"He became more tender, even maternal, as emotionally distant men often do when they grow old, even without heartbreak in their lives."

This collection of nine short stories is basically what its subtitle promises. Both love and obsession, in one form or another, are the lynchpins of each tale. While the main character within each story varies somewhat from yarn to yarn, there is an overall patina of a prototypically successful middle-aged Jewish man being microscopically examined for telltale signs of angst, ennui, male menopause, or perhaps the true meaning of life. In subject matter as well as style, echoes of Philip Roth hover between the lines figuratively prodding the prose to stand up to a level of advanced scrutiny. More often than not, it does.

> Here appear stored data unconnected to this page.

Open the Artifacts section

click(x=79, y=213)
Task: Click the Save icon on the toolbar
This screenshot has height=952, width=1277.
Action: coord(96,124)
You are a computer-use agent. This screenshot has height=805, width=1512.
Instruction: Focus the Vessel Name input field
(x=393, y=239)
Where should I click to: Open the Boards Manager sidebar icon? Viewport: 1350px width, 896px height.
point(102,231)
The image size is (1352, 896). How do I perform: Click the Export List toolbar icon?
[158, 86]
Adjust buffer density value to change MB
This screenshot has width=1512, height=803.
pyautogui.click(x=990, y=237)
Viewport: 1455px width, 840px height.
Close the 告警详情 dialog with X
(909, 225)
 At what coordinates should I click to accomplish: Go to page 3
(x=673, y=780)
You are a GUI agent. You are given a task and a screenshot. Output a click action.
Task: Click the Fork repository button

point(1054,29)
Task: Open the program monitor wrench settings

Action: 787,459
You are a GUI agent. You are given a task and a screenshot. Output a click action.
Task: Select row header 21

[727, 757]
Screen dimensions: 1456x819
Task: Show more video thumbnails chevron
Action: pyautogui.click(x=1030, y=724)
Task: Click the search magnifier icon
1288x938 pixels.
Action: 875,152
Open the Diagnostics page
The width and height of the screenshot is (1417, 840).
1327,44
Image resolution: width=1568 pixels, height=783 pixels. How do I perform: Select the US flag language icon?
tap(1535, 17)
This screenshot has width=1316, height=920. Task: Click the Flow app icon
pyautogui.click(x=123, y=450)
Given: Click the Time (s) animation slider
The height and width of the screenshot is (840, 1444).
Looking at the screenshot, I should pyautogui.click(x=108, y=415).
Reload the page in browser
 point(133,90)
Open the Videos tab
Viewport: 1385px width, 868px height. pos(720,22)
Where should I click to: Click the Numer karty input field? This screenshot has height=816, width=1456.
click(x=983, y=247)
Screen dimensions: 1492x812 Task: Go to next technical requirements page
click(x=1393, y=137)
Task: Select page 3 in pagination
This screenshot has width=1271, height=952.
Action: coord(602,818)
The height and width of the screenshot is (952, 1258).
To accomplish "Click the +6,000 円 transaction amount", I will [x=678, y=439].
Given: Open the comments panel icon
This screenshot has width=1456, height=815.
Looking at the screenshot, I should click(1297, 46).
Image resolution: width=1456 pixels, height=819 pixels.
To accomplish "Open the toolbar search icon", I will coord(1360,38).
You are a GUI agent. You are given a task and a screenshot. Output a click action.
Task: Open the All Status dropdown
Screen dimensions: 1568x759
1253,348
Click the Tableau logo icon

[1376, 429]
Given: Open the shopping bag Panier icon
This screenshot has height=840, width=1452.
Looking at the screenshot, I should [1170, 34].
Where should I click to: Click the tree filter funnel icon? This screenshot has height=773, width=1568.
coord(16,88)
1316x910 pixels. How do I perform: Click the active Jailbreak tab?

The plot of each story provides a situational canvas on which is painted different self-examinations previously referenced. For example, a mother recuperating from a hip operation and her son become fanatical Jeopardy! watchers. A father and son experience a devastating car ride. Parents grieve the loss of their son in horrifically different ways. A man makes a career of exceptional eulogies. Multiple men with the same name come to realize who is the most different among them. An obsession with shopping dominates a life. A man mistaken for Burt Reynolds transcends the original. And in the title story, one man literally gives away his organs until he has no more to give.

Levine is an exceptional writer adept at capturing personal turmoil and public zeitgeist in equal measure. While creating scenes of searing pathos, he is able to inject enough reflective humor to avoid anything approaching sentimentality. Although a sagacious scalpel could benefit one or two of the stories here, their overall impact is formidable. The best of his writing puts one in mind of John Cheever and Raymond Carver.